City Still Wants Pension Reform Election
Posted by Comments (28)on Friday, December 2, 2011
With San Jose’s budget shortfall coming in at far less than the $80 million expected, the City Council will defer any action next Tuesday to declare a fiscal emergency. New projections put the shortfall at around $25 million. However, Mayor Chuck Reed still wants an election next year to reform employee pensions.
The preferred election date for the ballot measures would be June 5, 2012, according to a memo sent out Thursday by Reed and councilmembers Pete Constant, Rose Herrera, Sam Liccardo and Madison Nguyen.

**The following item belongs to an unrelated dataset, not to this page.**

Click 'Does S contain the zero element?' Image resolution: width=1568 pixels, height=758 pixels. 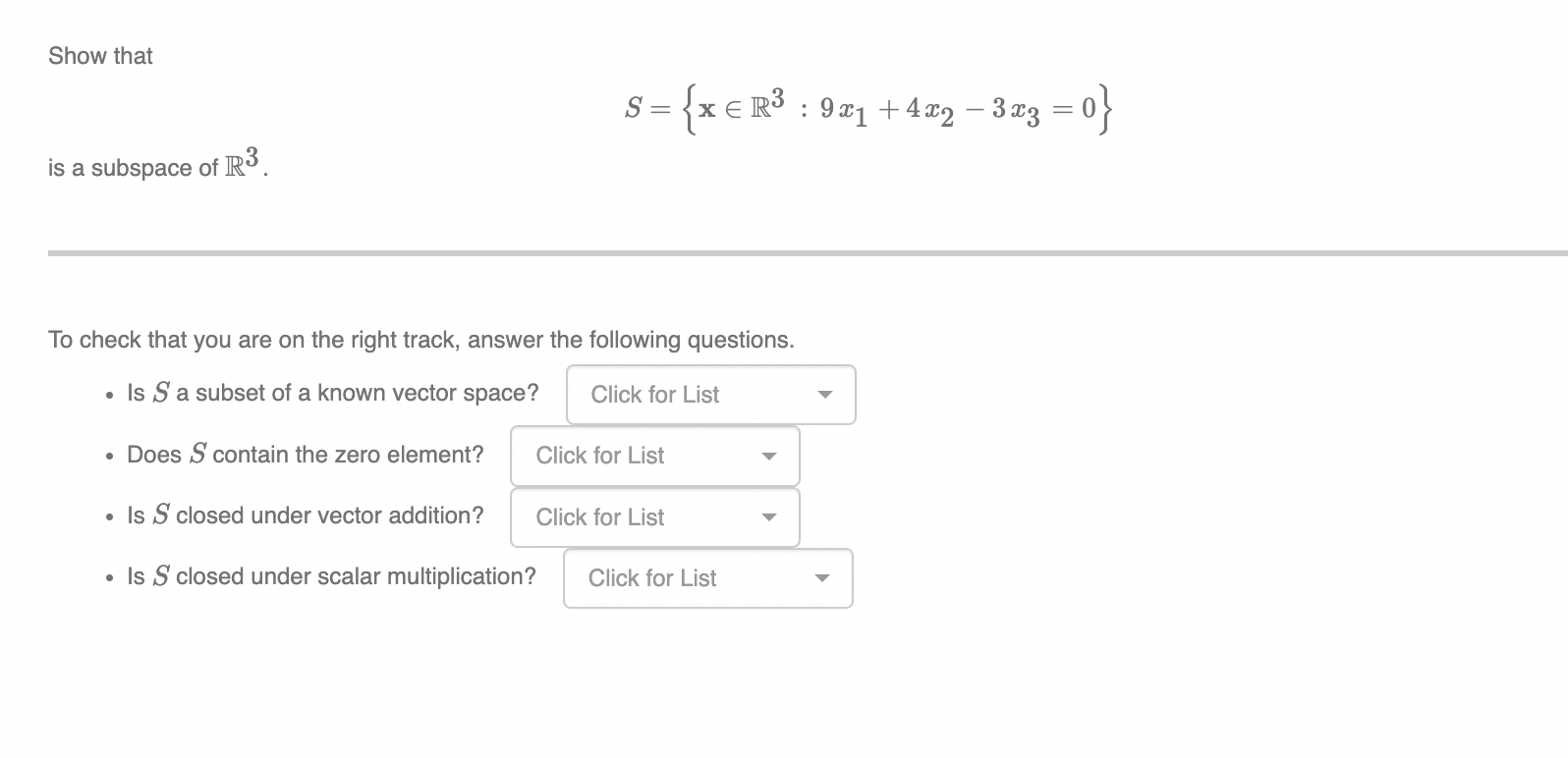click(305, 455)
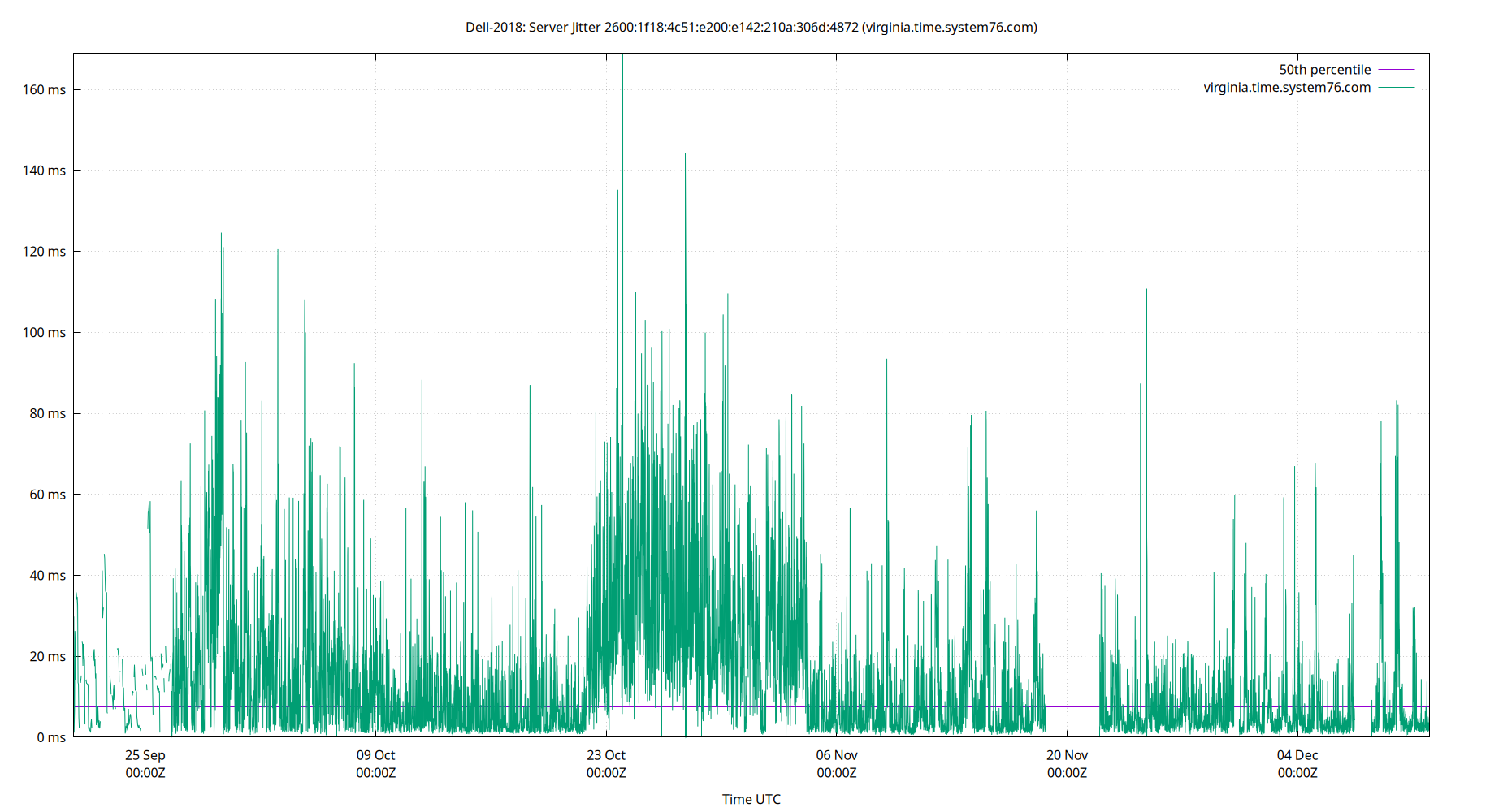Image resolution: width=1503 pixels, height=812 pixels.
Task: Select the 25 Sep date label
Action: (145, 755)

City Manager Debra Figone released her own memo Thursday, which also called for any action to declare a fiscal emergency to be deferred due to the surprising new numbers. But she cautioned that the city’s financial future is still uncertain. Below is the majority of the city manager’s analysis on the situation:
“Unfortunately, current retirement costs are still unsustainable. Even with the projected decrease in the dollar amount of the Annual Required Contribution for pensions in the Police and Fire Department Retirement Plan, the City’s contribution rates are projected to increase from 50.4% to approximately 60%. The fact that we will be paying approximately 60% of pay towards pension only is in and of itself unsustainable, and it is important to note that this does not include the cost of retiree healthcare benefits.
“Pending verification of the projections from Cheiron, this positive news will lower the projected budget shortfall for Fiscal Year 2012-2013. We will provide updated information as soon as possible, however at this time, it appears that the projected deficit could drop from $80.5 million to somewhere in the $25 million range. Just as we noted in the Fiscal and Service Level Emergency Report released last week, these new numbers continue to be a snapshot in time. As these numbers are reviewed and additional information becomes available, changes to the 2012-2013 Preliminary General Fund Forecast will likely be necessary and will be incorporated into the formal 2013-2017 General Fund Forecast that is scheduled to be released in February 2012.
“While the fiscal and service level emergency report analyzed potential future service reductions, we have already reduced services to a level that is unacceptable. Accordingly, the City Council has provided direction to restore services to the January 1, 2011 levels. As shown in the Fiscal Emergency Report, 28% of City positions have been eliminated in the last 10 years—a staggering 2,054 positions. Over this ten year period, the City has absorbed a General Fund shortfall of $680.3 million. A majority of these position cuts have taken place within the past three years. This shows that the cuts made thus far are unacceptable and our goal should be to reduce costs to be able to restore these very important services to the community.
“Because these numbers and the forecast are now in a state of flux, I am recommending that that City Council delay consideration of the fiscal and service level emergency declaration.”